Friday, June 11, 2010

Moody’s calms Europe bank debt fears

Moody’s calms Europe bank debt fears
By Megan Murphy
Copyright The Financial Times Limited 2010
Published: June 11 2010 13:22 | Last updated: June 11 2010 13:22
http://www.ft.com/cms/s/0/ab7d8932-7547-11df-a7e2-00144feabdc0.html


European banks can absorb “severe” losses on their exposure to Greek, Portuguese, Spanish and Irish assets without having to raise additional capital, Moody’s, the credit ratings agency, said in a report issued on Friday.

The analysis, based on Moody’s own “stress test” of more than 30 European banks from 10 countries, may ease fears about the financial sector’s exposure to embattled eurozone economies amid the spectre of a Greek debt default.

“Based on our stress test, we believe that these banks would be able to absorb the losses that could arise from such exposures without requiring capital increases – even under worse-than-expected conditions,” said Jean-Francois Tremblay, one of the authors of the report.

European bank stocks have fallen sharply in recent weeks on investor concern over the possible contagion effects of a worsening debt crisis in Greece as well as the credibility of the austerity programmes being put in place across the region.

A $1,000bn bail-out package agreed by European finance ministers and the International Monetary Fund last month has failed to steady markets amid doubts as to whether the Greek government would be able to enforce swingeing cuts in public sector spending.

The Moody’s report does not disclose which European banks participated in the survey.
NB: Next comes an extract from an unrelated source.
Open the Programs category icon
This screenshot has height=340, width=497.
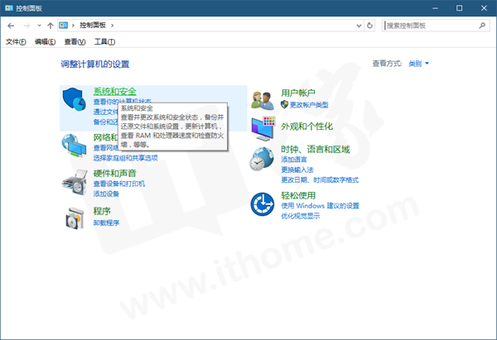pos(75,218)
But it concludes that while those institutions are not “immune” against a wider systemic crisis, they already have adequate capital cushions to absorb losses even under “harsh” economic conditions.

“The information gathered by Moody’s reveals that banks’ cross-border exposures in Greece, Portugal, Spain and Ireland to a range of private claims, such as residential mortgages and business loans, are greater than those related to government debt,” the report says.

“Based on the severe loss assumptions made by Moody’s, a forced sale of sovereign debt at depressed market prices would have a greater, although still manageable impact when measured against banks’ capital levels.”

The average regulatory capital ratio of the banks stress tested by the ratings agency was “well above” 9 per cent, Moody’s said.